Den Betroffenen bei der Angstbewältigung zu helfen: Dieses Ziel hat eine neue Studie, die momentan am Lehrstuhl für Psychologie I der Universität Würzburg läuft. Gleichzeitig erforschen die Wissenschaftler dabei die Reaktionen der Teilnehmer auf angstauslösende Reize.

Der Ablauf der Studie

Der Aufwand für die Teilnehmer hält sich in Grenzen. In nur drei Terminen bekommen sie eine ausführliche und kostenlose diagnostische Abklärung sowie Informationen und Aufklärung rund um das Thema „Dentalphobie“. Auch der Besuch einer „virtuellen Zahnarztpraxis“ in Begleitung einer Psychologin ist Teil der Studie. An zwei dieser Termine nehmen außerdem Zahnmedizinerinnen teil – aber gebohrt oder gespritzt wird natürlich nicht!
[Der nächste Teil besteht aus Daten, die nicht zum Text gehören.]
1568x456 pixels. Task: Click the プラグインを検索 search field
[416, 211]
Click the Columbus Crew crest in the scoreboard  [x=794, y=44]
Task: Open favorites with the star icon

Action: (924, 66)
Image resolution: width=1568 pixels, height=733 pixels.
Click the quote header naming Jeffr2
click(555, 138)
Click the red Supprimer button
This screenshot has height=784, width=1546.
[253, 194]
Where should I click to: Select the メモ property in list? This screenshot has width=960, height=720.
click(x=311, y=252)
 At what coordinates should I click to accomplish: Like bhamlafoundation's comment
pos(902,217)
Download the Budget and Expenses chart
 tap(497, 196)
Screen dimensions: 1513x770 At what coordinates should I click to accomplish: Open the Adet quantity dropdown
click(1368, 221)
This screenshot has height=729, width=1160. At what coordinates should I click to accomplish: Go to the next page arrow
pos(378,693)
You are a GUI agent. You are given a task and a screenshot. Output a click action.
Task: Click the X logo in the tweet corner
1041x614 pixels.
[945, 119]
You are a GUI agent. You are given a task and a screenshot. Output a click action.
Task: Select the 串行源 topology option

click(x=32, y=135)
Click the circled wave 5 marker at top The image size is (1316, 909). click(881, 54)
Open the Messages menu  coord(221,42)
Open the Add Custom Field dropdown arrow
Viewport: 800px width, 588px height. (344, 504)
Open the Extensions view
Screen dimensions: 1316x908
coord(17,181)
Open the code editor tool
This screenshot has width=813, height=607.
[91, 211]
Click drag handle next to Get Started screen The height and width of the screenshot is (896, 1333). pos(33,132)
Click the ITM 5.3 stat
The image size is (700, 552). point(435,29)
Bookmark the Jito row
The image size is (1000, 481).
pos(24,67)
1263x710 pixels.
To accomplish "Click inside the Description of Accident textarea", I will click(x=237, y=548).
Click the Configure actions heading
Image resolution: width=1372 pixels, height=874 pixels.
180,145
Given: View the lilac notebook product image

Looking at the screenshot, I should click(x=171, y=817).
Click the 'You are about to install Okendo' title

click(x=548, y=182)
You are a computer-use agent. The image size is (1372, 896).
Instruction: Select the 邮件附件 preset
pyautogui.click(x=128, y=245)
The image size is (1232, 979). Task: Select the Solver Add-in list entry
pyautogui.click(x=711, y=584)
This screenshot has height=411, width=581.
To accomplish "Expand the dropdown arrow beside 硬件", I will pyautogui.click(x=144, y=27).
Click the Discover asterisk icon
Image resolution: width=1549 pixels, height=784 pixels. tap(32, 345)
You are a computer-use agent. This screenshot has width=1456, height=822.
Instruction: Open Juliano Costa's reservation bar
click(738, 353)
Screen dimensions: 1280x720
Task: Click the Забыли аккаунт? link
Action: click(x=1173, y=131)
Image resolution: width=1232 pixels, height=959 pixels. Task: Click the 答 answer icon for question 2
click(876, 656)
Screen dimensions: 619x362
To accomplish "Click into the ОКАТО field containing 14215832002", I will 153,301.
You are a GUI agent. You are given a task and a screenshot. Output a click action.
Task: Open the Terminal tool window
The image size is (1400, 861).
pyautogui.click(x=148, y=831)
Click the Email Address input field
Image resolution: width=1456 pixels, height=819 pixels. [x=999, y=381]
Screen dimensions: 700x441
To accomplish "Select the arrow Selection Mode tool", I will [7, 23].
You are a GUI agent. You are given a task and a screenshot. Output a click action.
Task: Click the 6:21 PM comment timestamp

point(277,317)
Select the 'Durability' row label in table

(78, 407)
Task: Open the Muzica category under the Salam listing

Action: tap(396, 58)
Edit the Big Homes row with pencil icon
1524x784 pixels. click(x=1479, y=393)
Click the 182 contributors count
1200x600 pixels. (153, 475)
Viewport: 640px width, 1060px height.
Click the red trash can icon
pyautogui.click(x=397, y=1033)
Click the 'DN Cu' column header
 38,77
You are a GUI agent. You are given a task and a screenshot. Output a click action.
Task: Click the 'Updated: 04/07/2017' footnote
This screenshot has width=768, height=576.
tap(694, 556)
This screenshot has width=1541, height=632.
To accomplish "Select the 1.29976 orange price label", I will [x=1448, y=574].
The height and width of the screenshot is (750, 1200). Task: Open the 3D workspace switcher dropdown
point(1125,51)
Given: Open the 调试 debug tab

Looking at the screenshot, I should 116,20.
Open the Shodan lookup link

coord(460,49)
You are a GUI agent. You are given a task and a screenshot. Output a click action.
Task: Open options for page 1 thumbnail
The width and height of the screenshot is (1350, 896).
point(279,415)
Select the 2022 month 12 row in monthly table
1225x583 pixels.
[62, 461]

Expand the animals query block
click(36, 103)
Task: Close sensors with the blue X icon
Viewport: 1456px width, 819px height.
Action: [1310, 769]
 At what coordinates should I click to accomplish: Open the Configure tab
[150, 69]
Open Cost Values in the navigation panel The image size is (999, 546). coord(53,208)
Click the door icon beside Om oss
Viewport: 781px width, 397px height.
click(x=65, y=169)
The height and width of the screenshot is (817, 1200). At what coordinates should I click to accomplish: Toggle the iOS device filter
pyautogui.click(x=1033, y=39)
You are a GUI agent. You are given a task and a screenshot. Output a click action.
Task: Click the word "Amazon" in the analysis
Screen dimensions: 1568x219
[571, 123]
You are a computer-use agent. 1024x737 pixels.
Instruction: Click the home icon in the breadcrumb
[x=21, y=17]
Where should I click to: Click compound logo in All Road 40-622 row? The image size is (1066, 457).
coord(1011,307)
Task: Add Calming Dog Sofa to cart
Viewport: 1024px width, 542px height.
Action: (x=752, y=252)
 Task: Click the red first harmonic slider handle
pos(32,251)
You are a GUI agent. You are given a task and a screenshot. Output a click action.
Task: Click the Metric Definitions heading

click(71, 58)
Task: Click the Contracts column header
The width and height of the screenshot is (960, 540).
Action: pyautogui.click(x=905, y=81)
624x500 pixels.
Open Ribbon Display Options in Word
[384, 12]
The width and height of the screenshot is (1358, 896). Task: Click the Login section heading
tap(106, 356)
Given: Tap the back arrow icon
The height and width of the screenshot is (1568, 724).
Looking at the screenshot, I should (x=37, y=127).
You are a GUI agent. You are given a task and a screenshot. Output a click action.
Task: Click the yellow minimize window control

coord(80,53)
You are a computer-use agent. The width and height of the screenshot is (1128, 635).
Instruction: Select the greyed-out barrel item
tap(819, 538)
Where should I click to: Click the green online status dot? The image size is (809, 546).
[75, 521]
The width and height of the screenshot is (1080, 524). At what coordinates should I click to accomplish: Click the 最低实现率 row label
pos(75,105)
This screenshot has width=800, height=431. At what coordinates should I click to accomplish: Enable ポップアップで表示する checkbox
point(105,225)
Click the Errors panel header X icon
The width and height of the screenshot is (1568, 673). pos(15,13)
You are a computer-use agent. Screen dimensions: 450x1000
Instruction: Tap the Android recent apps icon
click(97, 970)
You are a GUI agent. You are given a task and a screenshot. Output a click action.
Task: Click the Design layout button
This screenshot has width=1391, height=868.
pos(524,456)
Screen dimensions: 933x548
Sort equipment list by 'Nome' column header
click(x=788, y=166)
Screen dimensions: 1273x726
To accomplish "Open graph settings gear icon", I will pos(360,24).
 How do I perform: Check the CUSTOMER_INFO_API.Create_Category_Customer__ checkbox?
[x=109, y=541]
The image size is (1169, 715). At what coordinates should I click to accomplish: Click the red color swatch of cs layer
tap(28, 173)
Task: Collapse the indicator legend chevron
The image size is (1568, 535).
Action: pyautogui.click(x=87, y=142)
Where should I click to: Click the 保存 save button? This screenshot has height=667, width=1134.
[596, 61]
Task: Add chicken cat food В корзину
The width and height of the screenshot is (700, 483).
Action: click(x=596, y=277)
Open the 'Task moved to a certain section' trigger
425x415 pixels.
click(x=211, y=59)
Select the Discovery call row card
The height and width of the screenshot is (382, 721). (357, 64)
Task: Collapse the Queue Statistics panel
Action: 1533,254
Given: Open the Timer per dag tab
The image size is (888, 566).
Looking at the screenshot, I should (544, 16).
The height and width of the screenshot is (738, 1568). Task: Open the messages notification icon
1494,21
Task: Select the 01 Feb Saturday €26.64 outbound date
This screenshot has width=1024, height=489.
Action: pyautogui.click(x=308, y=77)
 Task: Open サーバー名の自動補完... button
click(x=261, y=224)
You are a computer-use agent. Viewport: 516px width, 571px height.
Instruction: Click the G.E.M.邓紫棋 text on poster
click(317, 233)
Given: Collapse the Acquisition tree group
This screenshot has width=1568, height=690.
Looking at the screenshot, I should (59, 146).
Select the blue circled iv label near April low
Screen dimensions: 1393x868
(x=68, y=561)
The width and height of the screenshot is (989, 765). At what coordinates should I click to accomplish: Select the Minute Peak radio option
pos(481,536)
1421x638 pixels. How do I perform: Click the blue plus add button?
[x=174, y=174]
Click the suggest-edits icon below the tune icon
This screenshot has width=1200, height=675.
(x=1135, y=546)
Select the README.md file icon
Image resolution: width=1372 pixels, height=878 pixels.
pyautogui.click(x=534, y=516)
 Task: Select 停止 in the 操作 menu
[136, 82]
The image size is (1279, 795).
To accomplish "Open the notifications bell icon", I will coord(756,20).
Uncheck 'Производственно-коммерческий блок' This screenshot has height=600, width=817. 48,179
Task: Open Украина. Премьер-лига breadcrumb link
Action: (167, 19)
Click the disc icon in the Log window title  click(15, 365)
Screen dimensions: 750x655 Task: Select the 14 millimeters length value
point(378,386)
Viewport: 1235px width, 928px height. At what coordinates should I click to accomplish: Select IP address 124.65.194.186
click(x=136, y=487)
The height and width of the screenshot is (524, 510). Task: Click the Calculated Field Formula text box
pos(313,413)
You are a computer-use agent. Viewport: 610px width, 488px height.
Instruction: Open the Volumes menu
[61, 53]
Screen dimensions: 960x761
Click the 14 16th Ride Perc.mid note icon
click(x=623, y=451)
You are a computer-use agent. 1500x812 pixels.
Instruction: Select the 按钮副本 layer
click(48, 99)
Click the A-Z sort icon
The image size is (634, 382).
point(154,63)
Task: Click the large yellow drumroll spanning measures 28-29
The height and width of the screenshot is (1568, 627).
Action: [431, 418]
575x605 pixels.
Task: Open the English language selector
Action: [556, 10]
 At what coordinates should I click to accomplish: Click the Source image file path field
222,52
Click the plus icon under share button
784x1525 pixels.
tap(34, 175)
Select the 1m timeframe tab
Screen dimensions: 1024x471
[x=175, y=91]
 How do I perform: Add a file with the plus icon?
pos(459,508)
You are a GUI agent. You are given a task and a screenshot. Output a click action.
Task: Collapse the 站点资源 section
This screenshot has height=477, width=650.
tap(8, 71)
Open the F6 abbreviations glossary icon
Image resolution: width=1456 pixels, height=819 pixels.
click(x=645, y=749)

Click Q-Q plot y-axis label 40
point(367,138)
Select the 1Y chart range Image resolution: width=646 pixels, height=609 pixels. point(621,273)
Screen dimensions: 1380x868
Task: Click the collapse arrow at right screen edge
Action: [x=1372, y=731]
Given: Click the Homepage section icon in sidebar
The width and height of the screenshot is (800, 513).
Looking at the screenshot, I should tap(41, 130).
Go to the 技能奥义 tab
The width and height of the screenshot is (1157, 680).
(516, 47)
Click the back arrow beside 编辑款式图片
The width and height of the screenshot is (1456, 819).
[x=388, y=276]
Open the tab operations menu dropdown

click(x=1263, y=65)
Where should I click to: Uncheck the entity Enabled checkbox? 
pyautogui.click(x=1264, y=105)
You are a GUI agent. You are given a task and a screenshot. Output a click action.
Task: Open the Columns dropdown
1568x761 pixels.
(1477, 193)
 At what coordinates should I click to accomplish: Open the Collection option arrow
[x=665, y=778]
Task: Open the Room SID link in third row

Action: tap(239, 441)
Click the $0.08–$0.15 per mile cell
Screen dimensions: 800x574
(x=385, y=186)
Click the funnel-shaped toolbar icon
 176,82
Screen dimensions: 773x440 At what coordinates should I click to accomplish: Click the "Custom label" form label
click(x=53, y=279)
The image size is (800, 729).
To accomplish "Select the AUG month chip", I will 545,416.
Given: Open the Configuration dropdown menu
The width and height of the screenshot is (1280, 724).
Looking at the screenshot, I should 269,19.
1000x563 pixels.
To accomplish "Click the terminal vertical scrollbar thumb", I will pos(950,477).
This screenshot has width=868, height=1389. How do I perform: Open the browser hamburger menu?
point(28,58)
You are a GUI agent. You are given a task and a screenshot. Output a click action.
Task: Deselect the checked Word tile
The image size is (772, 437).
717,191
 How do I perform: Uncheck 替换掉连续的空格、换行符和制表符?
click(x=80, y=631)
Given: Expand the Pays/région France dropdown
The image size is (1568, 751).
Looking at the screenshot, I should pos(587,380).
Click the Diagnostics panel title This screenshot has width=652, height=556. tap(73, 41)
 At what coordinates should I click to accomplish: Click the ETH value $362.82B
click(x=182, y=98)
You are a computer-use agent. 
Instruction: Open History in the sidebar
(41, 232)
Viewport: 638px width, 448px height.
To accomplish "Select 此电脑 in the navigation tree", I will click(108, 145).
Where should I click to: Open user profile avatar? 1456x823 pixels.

„Neben der psychologischen Begleitung ist ein besonders positiver Aspekt, dass durch die Zusammenarbeit mit zwei Zahnmedizinerinnen die Möglichkeit gegeben ist, Vorurteile und Ängste gegenüber Zahnärzten abzubauen – und dies außerhalb der gefürchteten Zahnarztpraxis“, sagt Professor Matthias Wieser, Leiter der Studie.

Einigen Betroffenen konnten die Psychologen bereits helfen: „Etliche Teilnehmer haben inzwischen Termine beim Zahnarzt vereinbart, und das, nachdem sie etliche Jahre lang keine Praxis mehr betreten hatten“, sagt Wieser.

Weitere Teilnehmer gesucht

Wer ebenfalls feuchte Hände bekommt, wenn er an den nächsten Zahnarztbesuch denkt, oder jeglicher Behandlung seit Jahren aus dem Weg geht, kann noch an der Studie teilnehmen und gegen seine Ängste vorgehen. Neue Studienteilnehmer sind weiterhin gesucht. Die Termine werden individuell vereinbart und alle Angaben vertraulich behandelt. Nach der Teilnahme an allen drei Terminen bekommen die Probanden eine Aufwandsentschädigung.